▶ _Goal of the exercise_
Can you format the part that opens with the line containing "Raise the Points line with up arrow" and closes with the line containing "[x=501, y=39]", both included, as a Markdown table with the columns Row and Line, leaving out blank lines?

▶ _Excerpted data_
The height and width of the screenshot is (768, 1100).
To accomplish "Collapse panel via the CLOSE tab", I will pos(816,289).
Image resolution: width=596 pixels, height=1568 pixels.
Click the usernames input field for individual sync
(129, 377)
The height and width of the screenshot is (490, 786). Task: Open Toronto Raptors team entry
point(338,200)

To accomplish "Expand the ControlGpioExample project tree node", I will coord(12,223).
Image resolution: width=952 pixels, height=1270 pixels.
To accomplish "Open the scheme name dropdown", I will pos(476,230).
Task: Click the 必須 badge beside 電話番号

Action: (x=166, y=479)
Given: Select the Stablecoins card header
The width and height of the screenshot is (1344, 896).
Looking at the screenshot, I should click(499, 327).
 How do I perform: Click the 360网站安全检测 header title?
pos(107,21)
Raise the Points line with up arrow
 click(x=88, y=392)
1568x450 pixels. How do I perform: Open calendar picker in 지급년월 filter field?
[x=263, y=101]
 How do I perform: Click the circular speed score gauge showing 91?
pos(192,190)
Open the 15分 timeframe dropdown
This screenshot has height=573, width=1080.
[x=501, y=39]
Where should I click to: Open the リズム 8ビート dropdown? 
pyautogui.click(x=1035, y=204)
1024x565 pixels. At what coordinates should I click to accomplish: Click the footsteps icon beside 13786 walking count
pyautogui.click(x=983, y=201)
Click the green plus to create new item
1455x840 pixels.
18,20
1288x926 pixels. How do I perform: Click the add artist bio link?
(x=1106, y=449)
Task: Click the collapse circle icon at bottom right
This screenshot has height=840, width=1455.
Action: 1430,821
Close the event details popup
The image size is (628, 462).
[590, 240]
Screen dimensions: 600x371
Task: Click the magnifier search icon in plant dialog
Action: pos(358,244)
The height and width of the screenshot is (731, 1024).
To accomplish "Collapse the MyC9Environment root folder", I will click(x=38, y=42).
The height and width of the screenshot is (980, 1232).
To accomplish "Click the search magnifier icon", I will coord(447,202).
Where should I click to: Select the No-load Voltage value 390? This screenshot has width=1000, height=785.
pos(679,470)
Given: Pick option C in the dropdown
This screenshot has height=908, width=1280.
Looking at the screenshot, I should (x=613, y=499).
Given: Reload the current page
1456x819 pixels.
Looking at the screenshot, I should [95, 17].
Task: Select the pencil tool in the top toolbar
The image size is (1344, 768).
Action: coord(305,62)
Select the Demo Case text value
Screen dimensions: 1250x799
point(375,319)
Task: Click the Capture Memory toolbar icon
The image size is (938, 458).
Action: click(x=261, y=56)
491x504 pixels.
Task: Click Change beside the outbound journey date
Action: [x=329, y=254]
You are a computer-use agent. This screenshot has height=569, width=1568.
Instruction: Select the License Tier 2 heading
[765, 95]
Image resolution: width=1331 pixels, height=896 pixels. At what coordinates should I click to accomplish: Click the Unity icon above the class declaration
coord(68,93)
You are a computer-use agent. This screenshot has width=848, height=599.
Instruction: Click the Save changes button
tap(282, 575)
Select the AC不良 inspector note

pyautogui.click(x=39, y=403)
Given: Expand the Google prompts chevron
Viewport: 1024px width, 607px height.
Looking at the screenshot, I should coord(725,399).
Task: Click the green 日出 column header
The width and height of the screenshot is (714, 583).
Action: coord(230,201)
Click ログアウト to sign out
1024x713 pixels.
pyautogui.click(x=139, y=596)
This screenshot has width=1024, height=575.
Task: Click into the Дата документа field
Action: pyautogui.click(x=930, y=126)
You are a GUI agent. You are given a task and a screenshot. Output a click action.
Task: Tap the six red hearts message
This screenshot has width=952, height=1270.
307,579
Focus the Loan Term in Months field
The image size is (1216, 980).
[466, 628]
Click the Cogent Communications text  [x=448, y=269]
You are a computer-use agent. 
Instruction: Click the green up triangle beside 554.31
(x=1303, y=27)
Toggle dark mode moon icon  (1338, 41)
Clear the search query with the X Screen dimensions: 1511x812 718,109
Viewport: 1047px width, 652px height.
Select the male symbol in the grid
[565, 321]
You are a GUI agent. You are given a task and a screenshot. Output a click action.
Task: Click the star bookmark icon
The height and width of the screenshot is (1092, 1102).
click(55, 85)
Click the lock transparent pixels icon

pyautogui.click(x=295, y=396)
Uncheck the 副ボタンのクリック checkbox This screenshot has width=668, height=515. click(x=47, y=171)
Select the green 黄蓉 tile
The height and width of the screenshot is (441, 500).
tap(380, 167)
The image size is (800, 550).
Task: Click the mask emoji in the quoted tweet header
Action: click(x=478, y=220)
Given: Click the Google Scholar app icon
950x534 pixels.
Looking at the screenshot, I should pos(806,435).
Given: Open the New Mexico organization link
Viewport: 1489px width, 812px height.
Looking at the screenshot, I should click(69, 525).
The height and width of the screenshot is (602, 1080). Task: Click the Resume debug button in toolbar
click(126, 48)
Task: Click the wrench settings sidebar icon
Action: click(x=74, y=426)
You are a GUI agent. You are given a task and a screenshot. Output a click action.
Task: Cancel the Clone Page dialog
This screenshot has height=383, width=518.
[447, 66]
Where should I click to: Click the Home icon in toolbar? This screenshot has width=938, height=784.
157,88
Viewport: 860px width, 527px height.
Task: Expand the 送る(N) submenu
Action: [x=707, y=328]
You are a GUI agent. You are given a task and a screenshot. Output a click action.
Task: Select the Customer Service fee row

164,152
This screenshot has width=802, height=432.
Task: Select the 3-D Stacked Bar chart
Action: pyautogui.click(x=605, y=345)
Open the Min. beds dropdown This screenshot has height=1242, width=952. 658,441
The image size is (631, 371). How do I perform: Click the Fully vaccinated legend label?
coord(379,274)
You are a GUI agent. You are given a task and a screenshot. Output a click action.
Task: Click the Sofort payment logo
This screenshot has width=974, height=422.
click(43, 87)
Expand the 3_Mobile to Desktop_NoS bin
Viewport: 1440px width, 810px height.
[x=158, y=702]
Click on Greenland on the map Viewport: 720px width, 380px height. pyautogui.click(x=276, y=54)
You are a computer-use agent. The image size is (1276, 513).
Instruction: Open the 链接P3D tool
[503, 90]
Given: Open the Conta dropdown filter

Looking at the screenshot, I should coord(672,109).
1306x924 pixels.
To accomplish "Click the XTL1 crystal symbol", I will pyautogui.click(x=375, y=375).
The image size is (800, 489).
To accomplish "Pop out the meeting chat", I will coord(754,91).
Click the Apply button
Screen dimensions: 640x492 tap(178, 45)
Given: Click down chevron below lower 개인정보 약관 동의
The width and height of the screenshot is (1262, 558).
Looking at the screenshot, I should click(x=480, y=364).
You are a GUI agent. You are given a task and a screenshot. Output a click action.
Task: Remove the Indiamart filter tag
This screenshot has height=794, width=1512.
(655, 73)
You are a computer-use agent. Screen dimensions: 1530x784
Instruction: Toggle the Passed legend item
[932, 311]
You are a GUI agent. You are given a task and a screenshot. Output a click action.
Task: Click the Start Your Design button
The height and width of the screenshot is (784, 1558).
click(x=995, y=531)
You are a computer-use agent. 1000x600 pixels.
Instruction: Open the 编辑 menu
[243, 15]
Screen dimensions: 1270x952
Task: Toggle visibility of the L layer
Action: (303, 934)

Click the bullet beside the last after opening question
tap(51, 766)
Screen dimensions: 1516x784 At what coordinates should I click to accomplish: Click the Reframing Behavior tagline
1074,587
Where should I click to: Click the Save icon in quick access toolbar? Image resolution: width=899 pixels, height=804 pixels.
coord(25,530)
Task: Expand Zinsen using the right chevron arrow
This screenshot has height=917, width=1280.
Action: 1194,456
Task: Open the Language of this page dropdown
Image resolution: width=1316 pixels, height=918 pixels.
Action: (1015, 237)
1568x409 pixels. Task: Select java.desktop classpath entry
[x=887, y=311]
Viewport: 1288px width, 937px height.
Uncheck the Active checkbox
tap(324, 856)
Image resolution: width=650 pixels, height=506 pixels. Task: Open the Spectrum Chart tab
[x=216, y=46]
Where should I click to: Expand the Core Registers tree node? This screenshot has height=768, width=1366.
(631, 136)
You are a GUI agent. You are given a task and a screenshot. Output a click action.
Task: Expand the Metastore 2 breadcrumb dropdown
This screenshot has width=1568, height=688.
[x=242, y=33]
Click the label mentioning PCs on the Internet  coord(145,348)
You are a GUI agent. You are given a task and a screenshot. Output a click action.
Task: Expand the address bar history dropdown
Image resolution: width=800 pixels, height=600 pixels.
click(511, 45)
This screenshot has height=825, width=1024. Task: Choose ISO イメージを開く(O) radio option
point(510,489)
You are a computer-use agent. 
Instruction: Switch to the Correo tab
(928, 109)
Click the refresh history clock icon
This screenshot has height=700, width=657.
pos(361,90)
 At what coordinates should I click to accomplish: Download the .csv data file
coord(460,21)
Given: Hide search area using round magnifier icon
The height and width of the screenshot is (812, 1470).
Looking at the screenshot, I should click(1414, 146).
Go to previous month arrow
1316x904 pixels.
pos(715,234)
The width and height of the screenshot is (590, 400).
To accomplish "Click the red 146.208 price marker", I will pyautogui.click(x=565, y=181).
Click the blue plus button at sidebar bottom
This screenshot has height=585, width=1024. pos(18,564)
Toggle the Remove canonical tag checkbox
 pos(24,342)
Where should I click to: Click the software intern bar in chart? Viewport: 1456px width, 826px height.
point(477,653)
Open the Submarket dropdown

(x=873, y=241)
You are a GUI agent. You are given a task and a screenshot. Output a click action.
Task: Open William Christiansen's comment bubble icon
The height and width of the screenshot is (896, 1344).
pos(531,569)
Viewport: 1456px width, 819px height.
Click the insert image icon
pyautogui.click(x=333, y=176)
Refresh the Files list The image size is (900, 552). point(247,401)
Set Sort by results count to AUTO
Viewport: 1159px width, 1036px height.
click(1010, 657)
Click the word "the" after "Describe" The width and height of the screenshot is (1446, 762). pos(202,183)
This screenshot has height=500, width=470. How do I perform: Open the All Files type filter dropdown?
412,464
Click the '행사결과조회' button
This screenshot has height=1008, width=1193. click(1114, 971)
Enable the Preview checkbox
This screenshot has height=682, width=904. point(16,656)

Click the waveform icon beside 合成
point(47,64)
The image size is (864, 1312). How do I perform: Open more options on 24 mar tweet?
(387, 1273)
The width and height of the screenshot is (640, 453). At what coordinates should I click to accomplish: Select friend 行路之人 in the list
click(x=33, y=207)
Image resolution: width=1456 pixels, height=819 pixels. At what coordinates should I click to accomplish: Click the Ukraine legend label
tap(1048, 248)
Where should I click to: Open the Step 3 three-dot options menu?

▶ _Final result_
| Row | Line |
|---|---|
| 1 | Raise the Points line with up arrow |
| 2 |  click(x=88, y=392) |
| 3 | 1568x450 pixels. How do I perform: Open calendar picker in 지급년월 filter field? |
| 4 | [x=263, y=101] |
| 5 |  How do I perform: Click the circular speed score gauge showing 91? |
| 6 | pos(192,190) |
| 7 | Open the 15分 timeframe dropdown |
| 8 | This screenshot has height=573, width=1080. |
| 9 | [x=501, y=39] |